__Written task__. Locate every line below that contains the string "data", and copy each of those lines in full.

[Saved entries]
□ □ □

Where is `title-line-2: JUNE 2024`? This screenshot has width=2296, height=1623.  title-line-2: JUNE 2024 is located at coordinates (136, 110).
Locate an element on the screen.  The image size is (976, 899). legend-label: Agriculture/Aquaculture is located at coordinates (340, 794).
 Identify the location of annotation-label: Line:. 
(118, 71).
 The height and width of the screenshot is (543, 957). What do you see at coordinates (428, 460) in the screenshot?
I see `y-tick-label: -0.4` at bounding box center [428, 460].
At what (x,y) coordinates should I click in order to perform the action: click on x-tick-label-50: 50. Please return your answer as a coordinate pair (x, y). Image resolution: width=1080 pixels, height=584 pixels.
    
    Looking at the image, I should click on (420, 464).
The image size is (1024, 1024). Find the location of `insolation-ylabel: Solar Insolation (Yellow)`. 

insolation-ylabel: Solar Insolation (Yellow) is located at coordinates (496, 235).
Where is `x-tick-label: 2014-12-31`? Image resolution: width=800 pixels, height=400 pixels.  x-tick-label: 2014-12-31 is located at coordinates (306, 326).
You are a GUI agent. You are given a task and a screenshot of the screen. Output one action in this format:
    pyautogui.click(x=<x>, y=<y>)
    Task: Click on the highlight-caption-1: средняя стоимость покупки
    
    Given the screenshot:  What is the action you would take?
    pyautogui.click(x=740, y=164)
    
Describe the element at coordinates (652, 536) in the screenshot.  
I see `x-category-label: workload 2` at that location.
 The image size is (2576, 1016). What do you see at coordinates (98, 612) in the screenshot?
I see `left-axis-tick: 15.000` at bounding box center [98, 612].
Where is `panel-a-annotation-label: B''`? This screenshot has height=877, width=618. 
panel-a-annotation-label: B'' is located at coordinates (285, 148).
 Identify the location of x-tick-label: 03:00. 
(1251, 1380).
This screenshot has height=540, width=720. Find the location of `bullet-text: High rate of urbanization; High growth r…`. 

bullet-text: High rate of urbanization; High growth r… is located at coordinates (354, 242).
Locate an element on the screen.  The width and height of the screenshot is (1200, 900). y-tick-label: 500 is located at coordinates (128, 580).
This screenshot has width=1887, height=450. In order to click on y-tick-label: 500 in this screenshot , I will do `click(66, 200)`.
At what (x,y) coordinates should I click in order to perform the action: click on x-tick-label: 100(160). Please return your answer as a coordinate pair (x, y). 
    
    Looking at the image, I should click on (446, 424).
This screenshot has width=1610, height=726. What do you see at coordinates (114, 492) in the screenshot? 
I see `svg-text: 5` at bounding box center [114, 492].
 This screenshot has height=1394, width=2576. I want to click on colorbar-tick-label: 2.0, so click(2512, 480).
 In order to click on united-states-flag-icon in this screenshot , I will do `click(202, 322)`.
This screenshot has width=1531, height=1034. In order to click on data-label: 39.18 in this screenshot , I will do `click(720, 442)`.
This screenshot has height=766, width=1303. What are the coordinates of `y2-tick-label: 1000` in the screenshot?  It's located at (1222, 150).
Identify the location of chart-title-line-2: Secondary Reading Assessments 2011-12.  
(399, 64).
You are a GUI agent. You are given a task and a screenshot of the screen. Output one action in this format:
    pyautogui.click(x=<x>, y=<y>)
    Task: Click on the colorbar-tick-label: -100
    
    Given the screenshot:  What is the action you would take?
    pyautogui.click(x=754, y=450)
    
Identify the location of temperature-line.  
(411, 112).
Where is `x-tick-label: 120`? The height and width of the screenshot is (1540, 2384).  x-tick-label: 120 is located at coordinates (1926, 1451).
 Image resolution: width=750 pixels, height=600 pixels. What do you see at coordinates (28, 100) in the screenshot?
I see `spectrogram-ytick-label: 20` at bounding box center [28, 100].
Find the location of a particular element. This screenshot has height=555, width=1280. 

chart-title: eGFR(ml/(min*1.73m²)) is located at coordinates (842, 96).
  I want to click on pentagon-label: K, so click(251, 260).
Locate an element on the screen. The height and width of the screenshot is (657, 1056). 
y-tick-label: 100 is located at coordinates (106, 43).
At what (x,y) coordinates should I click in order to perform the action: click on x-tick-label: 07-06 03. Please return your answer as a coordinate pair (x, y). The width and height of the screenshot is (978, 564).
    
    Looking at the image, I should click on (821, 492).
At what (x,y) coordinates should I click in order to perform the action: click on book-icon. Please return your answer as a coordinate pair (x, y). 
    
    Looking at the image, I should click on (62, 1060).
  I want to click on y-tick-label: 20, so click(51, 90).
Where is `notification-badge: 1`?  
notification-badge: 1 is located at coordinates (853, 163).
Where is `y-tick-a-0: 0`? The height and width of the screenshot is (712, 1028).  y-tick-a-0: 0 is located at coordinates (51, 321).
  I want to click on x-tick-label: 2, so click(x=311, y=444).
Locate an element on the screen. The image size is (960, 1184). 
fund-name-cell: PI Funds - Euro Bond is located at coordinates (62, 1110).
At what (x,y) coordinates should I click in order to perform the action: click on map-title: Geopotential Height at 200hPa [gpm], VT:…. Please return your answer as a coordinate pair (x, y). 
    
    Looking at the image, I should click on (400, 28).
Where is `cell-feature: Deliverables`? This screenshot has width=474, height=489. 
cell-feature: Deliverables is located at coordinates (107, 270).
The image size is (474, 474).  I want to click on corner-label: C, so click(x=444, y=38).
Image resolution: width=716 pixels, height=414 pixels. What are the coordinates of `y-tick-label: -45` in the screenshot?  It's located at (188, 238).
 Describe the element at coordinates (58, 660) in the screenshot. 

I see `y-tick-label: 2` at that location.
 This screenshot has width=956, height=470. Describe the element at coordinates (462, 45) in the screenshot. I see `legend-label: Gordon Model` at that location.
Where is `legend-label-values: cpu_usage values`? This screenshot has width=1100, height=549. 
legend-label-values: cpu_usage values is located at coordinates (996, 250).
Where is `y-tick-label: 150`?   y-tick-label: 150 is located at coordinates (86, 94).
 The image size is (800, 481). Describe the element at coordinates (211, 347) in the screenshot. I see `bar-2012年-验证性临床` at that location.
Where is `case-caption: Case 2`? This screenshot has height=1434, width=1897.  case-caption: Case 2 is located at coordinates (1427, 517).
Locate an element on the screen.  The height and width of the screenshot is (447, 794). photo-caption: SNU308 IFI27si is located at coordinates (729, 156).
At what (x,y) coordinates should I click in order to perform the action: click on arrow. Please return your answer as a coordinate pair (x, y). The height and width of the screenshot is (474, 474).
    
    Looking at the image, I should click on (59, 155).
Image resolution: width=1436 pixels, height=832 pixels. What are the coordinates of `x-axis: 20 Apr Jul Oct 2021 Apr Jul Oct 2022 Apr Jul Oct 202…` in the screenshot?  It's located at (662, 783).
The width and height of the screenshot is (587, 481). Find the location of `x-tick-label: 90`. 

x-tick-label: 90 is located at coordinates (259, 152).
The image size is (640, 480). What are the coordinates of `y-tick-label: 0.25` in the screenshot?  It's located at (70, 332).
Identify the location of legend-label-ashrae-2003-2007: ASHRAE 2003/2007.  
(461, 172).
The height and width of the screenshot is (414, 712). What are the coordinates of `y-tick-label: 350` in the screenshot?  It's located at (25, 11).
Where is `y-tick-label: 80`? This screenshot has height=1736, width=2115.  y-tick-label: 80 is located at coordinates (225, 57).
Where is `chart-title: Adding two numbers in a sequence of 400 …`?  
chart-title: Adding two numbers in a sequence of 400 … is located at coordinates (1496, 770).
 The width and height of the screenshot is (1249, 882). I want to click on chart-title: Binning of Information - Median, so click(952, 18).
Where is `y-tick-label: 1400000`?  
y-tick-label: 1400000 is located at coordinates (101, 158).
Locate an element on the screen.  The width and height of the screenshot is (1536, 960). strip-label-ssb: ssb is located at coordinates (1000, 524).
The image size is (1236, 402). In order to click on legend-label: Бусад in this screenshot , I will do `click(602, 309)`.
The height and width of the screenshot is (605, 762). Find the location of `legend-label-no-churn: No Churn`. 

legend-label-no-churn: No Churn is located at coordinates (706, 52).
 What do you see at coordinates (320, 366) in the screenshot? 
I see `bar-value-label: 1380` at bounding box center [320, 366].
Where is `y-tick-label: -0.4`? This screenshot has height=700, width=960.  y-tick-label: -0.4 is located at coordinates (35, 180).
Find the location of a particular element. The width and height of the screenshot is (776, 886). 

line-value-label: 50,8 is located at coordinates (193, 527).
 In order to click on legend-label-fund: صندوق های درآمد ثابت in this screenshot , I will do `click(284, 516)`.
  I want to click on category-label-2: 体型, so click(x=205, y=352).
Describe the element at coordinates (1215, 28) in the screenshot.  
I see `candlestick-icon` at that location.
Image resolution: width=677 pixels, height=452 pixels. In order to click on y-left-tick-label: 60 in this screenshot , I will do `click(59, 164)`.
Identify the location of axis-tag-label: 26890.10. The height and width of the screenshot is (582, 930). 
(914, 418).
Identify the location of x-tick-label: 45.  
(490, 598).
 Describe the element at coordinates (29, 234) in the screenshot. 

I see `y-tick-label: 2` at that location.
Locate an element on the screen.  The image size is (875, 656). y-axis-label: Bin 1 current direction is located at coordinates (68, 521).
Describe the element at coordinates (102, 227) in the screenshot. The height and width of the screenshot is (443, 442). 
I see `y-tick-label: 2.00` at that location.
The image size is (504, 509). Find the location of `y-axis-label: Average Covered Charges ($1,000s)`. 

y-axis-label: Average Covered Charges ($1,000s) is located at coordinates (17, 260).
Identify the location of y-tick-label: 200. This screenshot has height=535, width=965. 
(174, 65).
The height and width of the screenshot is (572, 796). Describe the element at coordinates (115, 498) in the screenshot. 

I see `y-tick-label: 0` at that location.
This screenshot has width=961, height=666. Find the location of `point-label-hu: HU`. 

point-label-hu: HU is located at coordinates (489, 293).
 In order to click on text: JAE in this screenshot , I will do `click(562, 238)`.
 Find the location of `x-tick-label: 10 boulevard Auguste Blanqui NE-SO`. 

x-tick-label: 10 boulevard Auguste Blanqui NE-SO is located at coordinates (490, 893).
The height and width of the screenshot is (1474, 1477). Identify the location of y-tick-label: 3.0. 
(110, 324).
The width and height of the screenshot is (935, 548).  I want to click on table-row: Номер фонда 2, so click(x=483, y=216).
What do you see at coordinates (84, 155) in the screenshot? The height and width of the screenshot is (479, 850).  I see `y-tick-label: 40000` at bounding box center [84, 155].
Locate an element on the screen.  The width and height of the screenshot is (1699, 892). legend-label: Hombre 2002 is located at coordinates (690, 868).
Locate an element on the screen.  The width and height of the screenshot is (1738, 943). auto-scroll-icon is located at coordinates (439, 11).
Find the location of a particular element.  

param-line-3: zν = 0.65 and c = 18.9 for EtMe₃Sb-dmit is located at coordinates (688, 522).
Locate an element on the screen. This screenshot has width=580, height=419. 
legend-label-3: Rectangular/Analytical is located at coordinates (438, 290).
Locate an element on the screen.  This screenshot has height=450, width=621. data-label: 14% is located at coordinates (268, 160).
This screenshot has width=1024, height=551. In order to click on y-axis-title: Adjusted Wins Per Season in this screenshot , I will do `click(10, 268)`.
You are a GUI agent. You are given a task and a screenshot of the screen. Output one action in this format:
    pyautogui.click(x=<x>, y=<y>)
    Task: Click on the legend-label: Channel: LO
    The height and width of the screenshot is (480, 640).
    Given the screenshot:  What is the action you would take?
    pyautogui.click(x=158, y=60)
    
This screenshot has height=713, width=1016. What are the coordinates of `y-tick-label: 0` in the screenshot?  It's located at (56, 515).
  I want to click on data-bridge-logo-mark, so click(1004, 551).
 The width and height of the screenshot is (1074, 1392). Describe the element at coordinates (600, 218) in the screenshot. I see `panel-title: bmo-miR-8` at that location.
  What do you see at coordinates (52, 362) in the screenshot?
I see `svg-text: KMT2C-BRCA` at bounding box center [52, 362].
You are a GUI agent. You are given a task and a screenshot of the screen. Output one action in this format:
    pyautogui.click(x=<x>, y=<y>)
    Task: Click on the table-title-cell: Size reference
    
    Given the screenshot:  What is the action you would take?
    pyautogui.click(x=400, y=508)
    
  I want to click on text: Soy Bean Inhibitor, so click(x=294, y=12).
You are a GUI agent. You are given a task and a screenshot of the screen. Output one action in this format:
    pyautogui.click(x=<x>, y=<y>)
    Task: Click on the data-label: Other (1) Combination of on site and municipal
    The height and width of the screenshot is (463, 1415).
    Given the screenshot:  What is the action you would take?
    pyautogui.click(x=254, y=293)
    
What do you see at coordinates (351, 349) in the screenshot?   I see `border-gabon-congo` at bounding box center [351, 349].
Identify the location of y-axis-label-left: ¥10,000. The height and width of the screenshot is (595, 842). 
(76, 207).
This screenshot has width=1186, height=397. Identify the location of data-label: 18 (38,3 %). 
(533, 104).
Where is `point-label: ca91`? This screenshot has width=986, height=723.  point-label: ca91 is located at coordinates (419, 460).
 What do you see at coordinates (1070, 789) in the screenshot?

□ □ □

__Answer section__.
This screenshot has width=1531, height=1034. In order to click on data-label: 39.18 in this screenshot , I will do `click(720, 442)`.
Locate an element on the screen.  This screenshot has height=450, width=621. data-label: 14% is located at coordinates (268, 160).
  I want to click on data-bridge-logo-mark, so click(1004, 551).
    Task: Click on the data-label: Other (1) Combination of on site and municipal
This screenshot has width=1186, height=397. Identify the location of data-label: 18 (38,3 %). 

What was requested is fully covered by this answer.